Use of discourse analysis (dominant as common sense, subordinate as oppositional) to parse out masculinity within apartheid South Africa. However, dominant and subordinate does not equate to passivity or social inaction – masculinities shaped by institutional or individual experiences of violence
Ethnicity as contested term, varies with socio-economic and political change, varying salience for different groups at different times. Non-monolithic, but “ethnic groups are formed and exist through economic, political, and cultural practices and material relations of power” (51). Differences within ethnicities based on gender, religion, language, caste, class (Brah 1996). Race as problematic term, with essentialist and assumed biological bases. However, presumption of race as reality creates racialized systems that reifies race to create customs and practices that divide based upon presumed difference, offering power. Masculinities constructed through class and ethnicity.
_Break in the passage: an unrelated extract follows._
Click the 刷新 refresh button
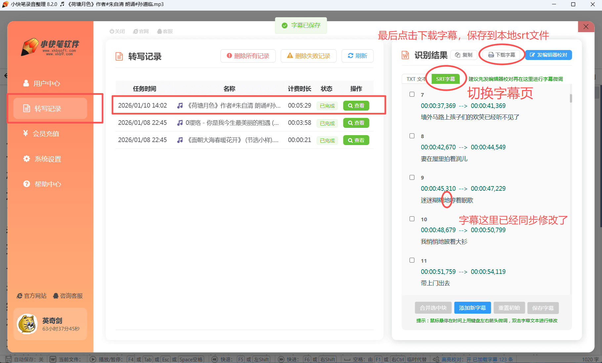 click(357, 56)
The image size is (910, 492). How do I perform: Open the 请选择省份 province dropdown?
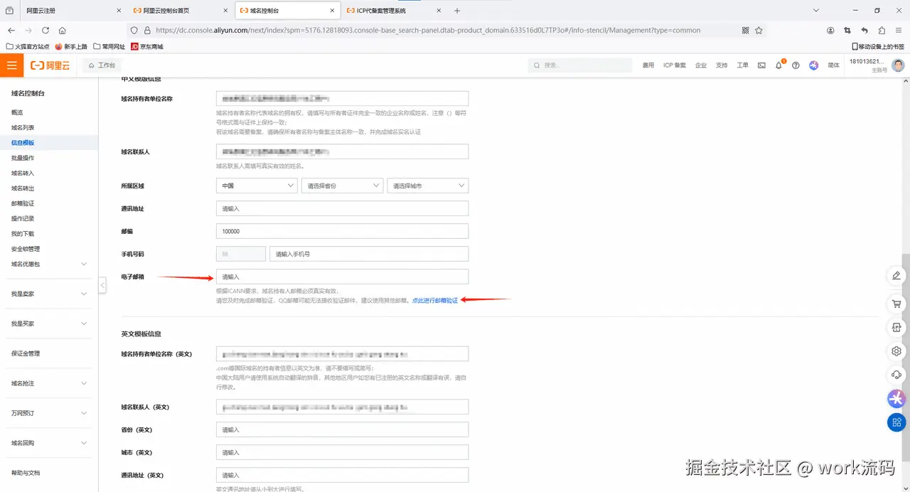click(342, 185)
Science of gender as socially-produced. Masculinity as identity is less biological, less normative – “identity […] is something we have to work at, something which is never complete but always in process” (52, see also Hall 1996).
“Traditional notions of masculinity in late capitalist societies have often revolved around paid work/employment” (53). “[…] Masculinity is not isolated from other social differences, but is imbricated in a range of social inequalities” (52). Ways that people learn to do gender are often strongly attached to doing race, doing sexuality, etc. Identities of all kinds are often simultaneously formed and performed, an act of creation for self and communication with others – highly impacted by social relations and institutions of power, contexts.
Brah, A. 1996. Cartographies of Diaspora, Contesting Identities. London: Routledge.
Hall, S. 1996. “Introduction: Who Needs ‘Identity’?”. In S. Hall and P. du Gay (eds) Questions of Cultural Identity. London: Sage.